Last month, Wells Fargo terminated over a dozen bank employees following an investigation into claims of faking work activity on their computers, according to a Bloomberg report.

A Financial Industry Regulatory Authority (FINRA) search conducted by Ars confirmed that the fired members of the firm’s wealth and investment management division were “discharged after review of allegations involving simulation of keyboard activity creating impression of active work.”

A screenshot of a FINRA report showing that an employee was
Enlarge / A screenshot of a FINRA report showing that an employee was “Discharged after review of allegations involving simulation of keyboard activity creating impression of active work.”

Jon Brodkin / Ars Technica

A rise in remote work during the COVID-19 pandemic accelerated the adoption of remote worker surveillance techniques, especially those using software installed on machines that keeps track of activity and reports back to corporate management.
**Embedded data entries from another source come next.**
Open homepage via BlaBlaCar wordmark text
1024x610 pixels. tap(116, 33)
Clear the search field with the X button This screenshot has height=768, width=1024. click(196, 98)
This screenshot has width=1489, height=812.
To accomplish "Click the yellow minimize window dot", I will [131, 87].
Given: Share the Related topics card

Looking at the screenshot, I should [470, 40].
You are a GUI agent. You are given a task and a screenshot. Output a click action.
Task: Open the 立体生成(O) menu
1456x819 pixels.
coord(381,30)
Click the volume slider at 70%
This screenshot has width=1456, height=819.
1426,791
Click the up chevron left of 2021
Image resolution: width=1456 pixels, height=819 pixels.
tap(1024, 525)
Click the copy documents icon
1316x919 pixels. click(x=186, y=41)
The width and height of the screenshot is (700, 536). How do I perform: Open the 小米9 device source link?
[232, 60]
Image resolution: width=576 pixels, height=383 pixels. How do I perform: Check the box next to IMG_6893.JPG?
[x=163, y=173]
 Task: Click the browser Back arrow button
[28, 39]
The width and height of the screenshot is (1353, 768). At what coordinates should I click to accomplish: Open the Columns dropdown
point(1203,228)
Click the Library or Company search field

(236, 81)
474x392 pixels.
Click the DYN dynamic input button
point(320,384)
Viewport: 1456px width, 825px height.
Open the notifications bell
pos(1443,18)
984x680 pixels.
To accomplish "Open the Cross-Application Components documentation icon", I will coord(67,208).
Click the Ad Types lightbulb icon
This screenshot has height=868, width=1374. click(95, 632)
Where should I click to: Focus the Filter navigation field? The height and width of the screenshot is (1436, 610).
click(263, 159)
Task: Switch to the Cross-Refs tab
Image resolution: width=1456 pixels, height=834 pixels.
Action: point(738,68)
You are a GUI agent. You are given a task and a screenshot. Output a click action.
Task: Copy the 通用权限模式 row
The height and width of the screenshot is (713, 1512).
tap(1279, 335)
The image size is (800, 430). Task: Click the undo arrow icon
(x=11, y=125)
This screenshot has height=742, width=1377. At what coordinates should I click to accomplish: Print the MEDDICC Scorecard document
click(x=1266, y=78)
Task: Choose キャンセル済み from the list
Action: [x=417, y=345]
It’s worth noting that the Bloomberg report says the FINRA filing does not specify whether the fired Wells Fargo employees were simulating activity at home or in an office.

The financial sector was among the first to call for a return to office work as the pandemic waned, with Wells Fargo adopting a “hybrid flexible model” in February 2022. Currently, most Wells Fargo employees are expected to work from the office at least three days a week, while members of the management committee are required to be present four days a week.

A spokesperson for Wells Fargo told Bloomberg, “Wells Fargo holds employees to the highest standards and does not tolerate unethical behavior.”

The filings did not include official word on what the Wells Fargo employees were doing while simulating keyboard activity.

Various techniques for faking inputs

We do not know exactly what technique(s) the fired employees used to simulate keyboard activity, but several options exist for would-be work-shirkers. Those options include software that simulates keyboard presses (like AutoHotkey) and physical devices sold on Amazon for around $30$60 that use a motor or solenoid and a small arm to push a real keyboard at random intervals, such as the one seen in the YouTube video below:

My favorite video

To counter corporate surveillance or merely assist with preventing a computer from going to sleep, Amazon also sells devices designed to mimic mouse movement, commonly known as “mouse jigglers.”

Some of the devices simulate a mouse electronically through a USB port, while others allow a user to place a real mouse on top of a spinning dial that triggers mouse movement using the sensor on the bottom of the mouse.